Hello,
> Some comments:
>
> (1) While it is good that the interpol routines are available, they seem
> to be much too slow for my purposes.
Specific numeric procedures would speed up computations in your case,
since you are working with a lot of sample points. But the idea behind
the interpolating functions is to have symbolic capabilities as well.
> [....]
>
> (2) Back to the "interpol" routines. It seems to me that they should
> be rewritten using search tools. Suppose that the data are given as
> (using latex notation) $$ \{ I_i = (x_i, y_i) \} $$
>
> One should first define the affine functions, say $g_i$ for the
> intervals $I_i$.
>
> If $g$ is the final interpolation function
>
> (a) $$ g(x) = \sum charfun(I_i)g_i(x)$$
>
> then to evaluate g(x), one should first
>
> (b) search to find which interval $I_j$ contains $x$,
>
> then
>
> (c) evaluate $g_j(x)$.
>
> Ditto for other one dimensional interpolation functions.
>
Another approach is to order the set of pairs with respect to x_i, and
search for the interval (x_i, x_{i+1}) containing x, then you can
compute g_i with pairs (x_i, y_i) and (x_{i+1}, y_{i+1}).
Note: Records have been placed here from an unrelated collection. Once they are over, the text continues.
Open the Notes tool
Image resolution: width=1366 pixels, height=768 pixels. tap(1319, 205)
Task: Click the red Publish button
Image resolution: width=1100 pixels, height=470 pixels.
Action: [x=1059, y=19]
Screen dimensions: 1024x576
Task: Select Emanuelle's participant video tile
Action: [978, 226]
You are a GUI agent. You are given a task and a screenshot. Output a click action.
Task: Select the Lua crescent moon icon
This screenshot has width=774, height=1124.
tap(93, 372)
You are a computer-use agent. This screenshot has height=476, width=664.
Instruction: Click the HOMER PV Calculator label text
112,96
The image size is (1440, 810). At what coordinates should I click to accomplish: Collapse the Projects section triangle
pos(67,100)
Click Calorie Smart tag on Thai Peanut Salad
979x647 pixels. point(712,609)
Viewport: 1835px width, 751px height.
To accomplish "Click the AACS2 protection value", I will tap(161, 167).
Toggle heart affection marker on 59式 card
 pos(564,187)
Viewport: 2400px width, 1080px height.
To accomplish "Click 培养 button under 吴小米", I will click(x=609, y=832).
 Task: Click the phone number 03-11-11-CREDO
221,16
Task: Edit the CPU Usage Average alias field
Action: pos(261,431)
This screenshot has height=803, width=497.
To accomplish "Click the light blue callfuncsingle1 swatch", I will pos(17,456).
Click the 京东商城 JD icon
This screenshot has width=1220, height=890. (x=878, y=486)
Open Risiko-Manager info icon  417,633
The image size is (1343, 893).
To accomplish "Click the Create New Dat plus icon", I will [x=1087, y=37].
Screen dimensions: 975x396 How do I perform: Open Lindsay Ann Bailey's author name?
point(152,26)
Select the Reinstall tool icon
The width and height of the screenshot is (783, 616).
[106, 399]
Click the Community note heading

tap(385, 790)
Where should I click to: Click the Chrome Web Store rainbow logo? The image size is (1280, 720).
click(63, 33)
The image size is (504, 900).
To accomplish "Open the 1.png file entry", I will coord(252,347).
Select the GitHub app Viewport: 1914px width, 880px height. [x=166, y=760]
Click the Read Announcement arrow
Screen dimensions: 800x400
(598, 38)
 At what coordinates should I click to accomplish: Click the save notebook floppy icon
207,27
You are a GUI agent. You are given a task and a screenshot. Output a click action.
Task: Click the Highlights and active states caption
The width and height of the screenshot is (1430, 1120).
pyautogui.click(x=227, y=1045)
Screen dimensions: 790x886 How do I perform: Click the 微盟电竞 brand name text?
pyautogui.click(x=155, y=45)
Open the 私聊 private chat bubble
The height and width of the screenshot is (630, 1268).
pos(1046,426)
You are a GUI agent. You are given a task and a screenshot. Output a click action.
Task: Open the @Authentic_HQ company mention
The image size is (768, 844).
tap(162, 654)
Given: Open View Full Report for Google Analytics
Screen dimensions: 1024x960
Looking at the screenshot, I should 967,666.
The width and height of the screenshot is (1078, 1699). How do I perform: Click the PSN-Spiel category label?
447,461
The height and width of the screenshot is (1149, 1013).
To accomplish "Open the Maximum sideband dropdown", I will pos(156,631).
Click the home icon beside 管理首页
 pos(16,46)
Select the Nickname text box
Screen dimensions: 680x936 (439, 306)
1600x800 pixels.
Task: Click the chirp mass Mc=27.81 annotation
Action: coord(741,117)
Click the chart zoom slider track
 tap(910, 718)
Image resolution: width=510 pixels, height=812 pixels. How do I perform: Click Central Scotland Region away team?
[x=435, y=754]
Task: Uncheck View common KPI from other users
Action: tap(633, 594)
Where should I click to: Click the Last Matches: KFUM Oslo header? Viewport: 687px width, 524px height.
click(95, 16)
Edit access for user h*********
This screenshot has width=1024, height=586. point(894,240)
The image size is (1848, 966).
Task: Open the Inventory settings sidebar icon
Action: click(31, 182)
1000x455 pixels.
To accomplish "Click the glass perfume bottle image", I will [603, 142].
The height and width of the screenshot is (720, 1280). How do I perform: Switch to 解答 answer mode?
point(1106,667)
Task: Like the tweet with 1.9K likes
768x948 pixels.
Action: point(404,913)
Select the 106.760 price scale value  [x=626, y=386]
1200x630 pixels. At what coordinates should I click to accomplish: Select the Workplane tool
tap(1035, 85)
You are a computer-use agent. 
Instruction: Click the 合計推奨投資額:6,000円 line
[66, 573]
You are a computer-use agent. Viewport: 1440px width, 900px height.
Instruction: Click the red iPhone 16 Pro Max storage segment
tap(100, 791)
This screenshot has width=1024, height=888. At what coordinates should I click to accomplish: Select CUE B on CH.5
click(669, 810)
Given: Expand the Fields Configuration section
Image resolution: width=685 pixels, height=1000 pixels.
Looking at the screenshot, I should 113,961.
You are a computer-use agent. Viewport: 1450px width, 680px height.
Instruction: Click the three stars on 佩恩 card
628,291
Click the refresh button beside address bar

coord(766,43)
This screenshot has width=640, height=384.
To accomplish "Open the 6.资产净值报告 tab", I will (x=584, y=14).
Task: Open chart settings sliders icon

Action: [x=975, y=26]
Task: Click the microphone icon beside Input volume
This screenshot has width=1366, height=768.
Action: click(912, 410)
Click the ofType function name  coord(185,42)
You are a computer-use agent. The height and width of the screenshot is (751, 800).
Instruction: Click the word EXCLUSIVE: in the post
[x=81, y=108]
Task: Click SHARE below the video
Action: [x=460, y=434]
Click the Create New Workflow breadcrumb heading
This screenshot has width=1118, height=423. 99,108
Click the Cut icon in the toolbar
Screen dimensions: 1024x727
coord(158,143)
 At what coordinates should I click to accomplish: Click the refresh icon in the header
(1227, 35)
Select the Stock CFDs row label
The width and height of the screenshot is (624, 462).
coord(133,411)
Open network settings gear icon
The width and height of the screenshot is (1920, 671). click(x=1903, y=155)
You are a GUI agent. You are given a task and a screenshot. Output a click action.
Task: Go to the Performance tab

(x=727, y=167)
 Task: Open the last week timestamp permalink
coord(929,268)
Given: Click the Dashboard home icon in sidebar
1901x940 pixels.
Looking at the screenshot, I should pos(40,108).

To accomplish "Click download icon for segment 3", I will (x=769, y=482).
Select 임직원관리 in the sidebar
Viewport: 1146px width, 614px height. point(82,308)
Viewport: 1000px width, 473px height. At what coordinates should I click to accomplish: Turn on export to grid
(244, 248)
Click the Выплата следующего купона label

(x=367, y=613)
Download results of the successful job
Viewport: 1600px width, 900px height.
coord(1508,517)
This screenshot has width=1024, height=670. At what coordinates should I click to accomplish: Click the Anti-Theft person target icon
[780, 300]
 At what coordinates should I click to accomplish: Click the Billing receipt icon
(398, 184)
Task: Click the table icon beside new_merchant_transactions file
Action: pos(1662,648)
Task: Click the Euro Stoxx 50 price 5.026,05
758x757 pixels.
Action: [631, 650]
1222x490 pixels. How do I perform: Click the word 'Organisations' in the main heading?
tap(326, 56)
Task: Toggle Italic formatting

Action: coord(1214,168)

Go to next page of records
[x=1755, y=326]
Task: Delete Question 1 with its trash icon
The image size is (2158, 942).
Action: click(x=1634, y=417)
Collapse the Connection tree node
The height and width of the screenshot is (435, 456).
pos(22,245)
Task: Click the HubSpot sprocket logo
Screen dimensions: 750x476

> Computing the sum in (a) wastes a lot of time and computing
> resources. I am not sure which search tools are best for the one
> dimensional search routine. Do you have suggestions?
First, you need to get the pairs ordered with respect to x,
(%i1) load(interpol)$
(%i2) z: interpol_check_input([[-3,4],[4,2],[-10,5],[0,6]]);
(%o2) [[- 10, 5], [- 3, 4], [0, 6], [4, 2]]
For searching, a bipartition method could be fast enough: first compare
x with element in position length(z)/2, and take the inferior or
superior half of pairs, and repeat this process until you find the
interval.
Does this help?
--
Mario Rodriguez Riotorto
www.biomates.net